You can also find Dr. Witt responding in fine fettle to just the sort of attempt that he describes in the master post to which I'm linking, over at Kendall's site in the comments of this post. There are only a few Anglicans out there [one of our commenters, MichaelA, is one of those] who are willing to hold up their heads and eloquently articulate that Anglicanism itself is not at all intrinsically unworthy, and to robustly reject the caws and bleats that it is so intrinsically unworthy from those who seem permanently and personally embittered with Anglicanism -- and I greatly appreciate those few.

Make certain you hie thee hence and enjoy the whole thing:
However, I had not attended any church regularly since I had left the Baptists after I graduated from college, and, if I did not become a Roman Catholic, I did need to become a member of some church. I ended up becoming an Episcopalian on theological grounds. I did not think that Anglicanism was the “one true church,” but I did conclude that Anglicanism came closest to have gotten the Reformation right. Anglicanism had recovered the fourfold marks of the church that had distinguished the second century Catholic Church from Gnosticism during the crucial time in which the church established its identity: 1) Canon (expressed in Anglicanism as sufficiency and primacy of Scripture); 2) Rule of Faith (expressed in Anglicanism in Creedal worship and embracing of the Nicene Creed and Chalcedon); 3) apostolic succession (episcopacy but not papacy); 4) worship in word and sacrament (liturgical worship expressed in the Book of Common Prayer). At the same time, Anglicanism embraced the genuine insights of the Protestant Reformation: sola scriptura and justification by faith alone.

My own understanding of Anglicanism was also informed by the new Reformation historiography. The Reformation was not simply a break from the Medieval Church, and that was not how the Anglican Reformers themselves understood their task. If one reads the writings of Thomas Cranmer, John Jewel, and Richard Hooker, one finds that they understood the Reformation in a way that was distinct from much of continental Protestantism. Where Luther’s and Calvin’s anti-Roman polemics often made a point of repudiating much church tradition as a departure from the gospel, the Anglican Reformers consciously chose the different strategy of insisting that the Church of England had returned to the catholic tradition of the patristic church from which the late Medieval church had departed. The Anglican Reformers affirmed the primacy and sufficiency of Scripture, but as read through the hermeneutic lenses of the church fathers: catholic church tradition as a faithful reading of Scripture, not Scripture over against tradition. The Anglican Reformers endorsed catholic liturgy, but in the language of the common people and purified of later Medieval errors. The Anglican Reformers preserved episcopal polity, but without the aberration of papal primacy. Reformation Anglicanism thus saw itself as in continuity with the Catholic Church, and a reforming movement in the Catholic Church, but certainly not as rejection of genuine Catholicism.

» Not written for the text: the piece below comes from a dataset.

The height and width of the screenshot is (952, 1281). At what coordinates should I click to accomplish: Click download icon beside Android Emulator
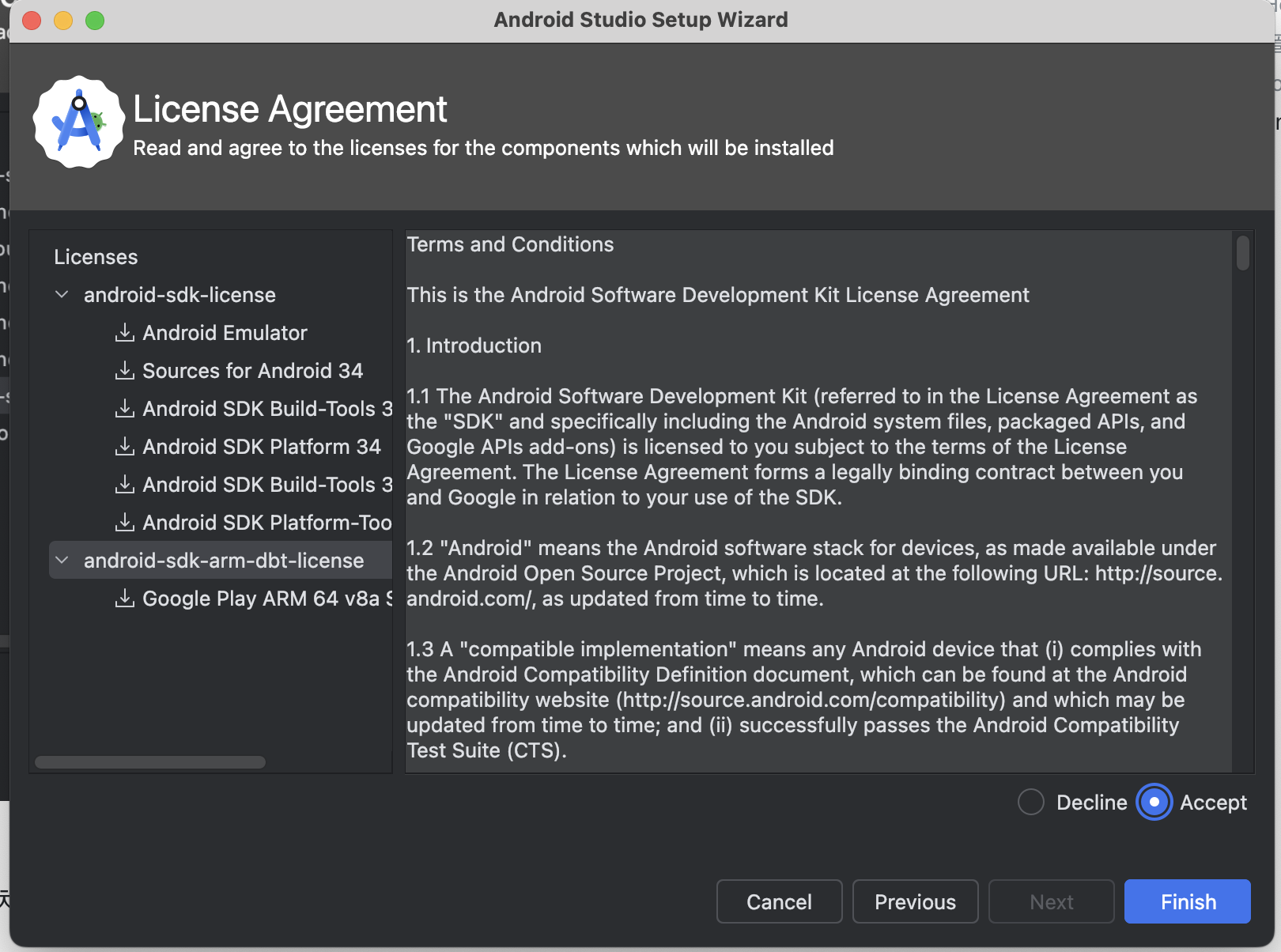pos(125,333)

At the same time, Anglicanism is not a movement whose pristine purity is established in, and ends with, the Reformation. If Cranmer and Jewel and Hooker are fundamental to Anglican identity, it is the Caroline Divines who establish regular Anglican practice and give it its definitive form. If you want to understand Anglican theology, read Cranmer, Jewel, or Hooker. If you want to see what Anglicanism looks like when people live it out, read George Herbert, John Donne, Thomas Traherne or Lancelot Andrewes. Finally, Anglicanism is a Reforming movement that continued to reform itself. There is no Anglicanism without Evangelicals like William Wilberforce, John Newton, and Charles Simeon (but also emphatically John and Charles Wesley), but neither is there Anglicanism without Anglo-Catholics like John Keble and Edward Pusey. I would also say that neither Evangelicalism nor Anglo-Catholicism are completed as early nineteenth century movements. They reach their maturity with the embrace of critical orthodoxy in later figures like B. F. Westcott, F. J. A. Hort, C. F. D. Moule, Anthony Thiselton, and N.T. Wright (Evangelicals), Charles Gore and the Lux Mundi movement, Edwin Hoskyns, Michael Ramsey, E. L. Mascall and Austin Farrer (Anglo-Catholics).

Again, because Anglicanism is a reforming movement in the Western Catholic church, it also finds itself in continuity with the pre-Reformation Church: the Celtic Church, the early English Church of Bede the Venerable, the Medieval scholasticism of Anselm, the Medieval spirituality of Julian of Norwich, The Cloud of Unknowing, and Walter Hilton, but also non-English Eastern Orthodoxy and Western Catholicism: Athanasius, Cyril of Alexandria, the Cappadocians, Augustine, Thomas Aquinas.

Finally, Anglicanism has been at the forefront of the modern ecumenical movement. My own theology has been formed as much by figures like Bernard Lonergan, Yves Congar, Henri de Lubac, and Hans urs von Balthasar, as it has by Karl Barth, Dietrich Bonhoeffer, and Wolfhart Pannenberg. I also have been influenced by earlier ecumenical figures like the Reformed leaders of the Mercersburg Theology, Philip Schaff and John Williamson Nevin, and more contemporary figures like Leslie Newbigin, T.F. Torrance and George Hunsinger. Anglican bishop Stephen Sykes has written somewhere that Anglicanism has no need to choose between the Reformation and the Catholic tradition. Anglicans can learn from both Thomas Aquinas and Karl Barth.

That is, of course, to skip ahead. After graduating from seminary, I did doctoral work at the University of Notre Dame, where I studied under people like Stanley Hauerwas, John Howard Yoder, and David Burrell. At that time, Notre Dame had an ecumenical faculty of Protestants like Hauerwas (who called himself a “High Church Mennonite”) and Catholics like Burrell (who called himself a “Barthian Thomist”). Hauerwas and Burrell were proponents of the “Yale School” of theology associated with Hans Frei, George Lindbeck, and Brevard Childs. Contemporary advocates of this approach would be the Yale graduates now at Wycliffe College, Toronto (Chrisopher Seitz, Ephraim Radner, George Sumner), non-Anglicans like Lutheran David Yeago, and (now) Roman Catholics Bruce Marshall, and Rusty Reno. It was this “Yale School,” ecumenical, Protestant-and-Catholic-theology-in-dialogue that helped form my thinking at Notre Dame. It never occurred to me at that time that, as an Anglican, I had to choose between the Reformation and Catholicism.

A more contemporary example of this ecumenical “reforming catholic” approach would be that associated with the Center for Catholic and Evangelical Theology founded by Robert Jenson and Carl Braaten (both of whom I also like), and their journal Pro Ecclesia.

I realize that I have covered quite a lot of ground in telling my story, but I am hoping that the above account shows something of those who influence my own theology, and my own understanding of Anglicanism. I hope that my theology is catholic, evangelical, critical, and orthodox. To the extent that I am an Anglican, it is because I understand Anglicanism to be a Reformation (that is, reforming) movement in the Western Catholic church.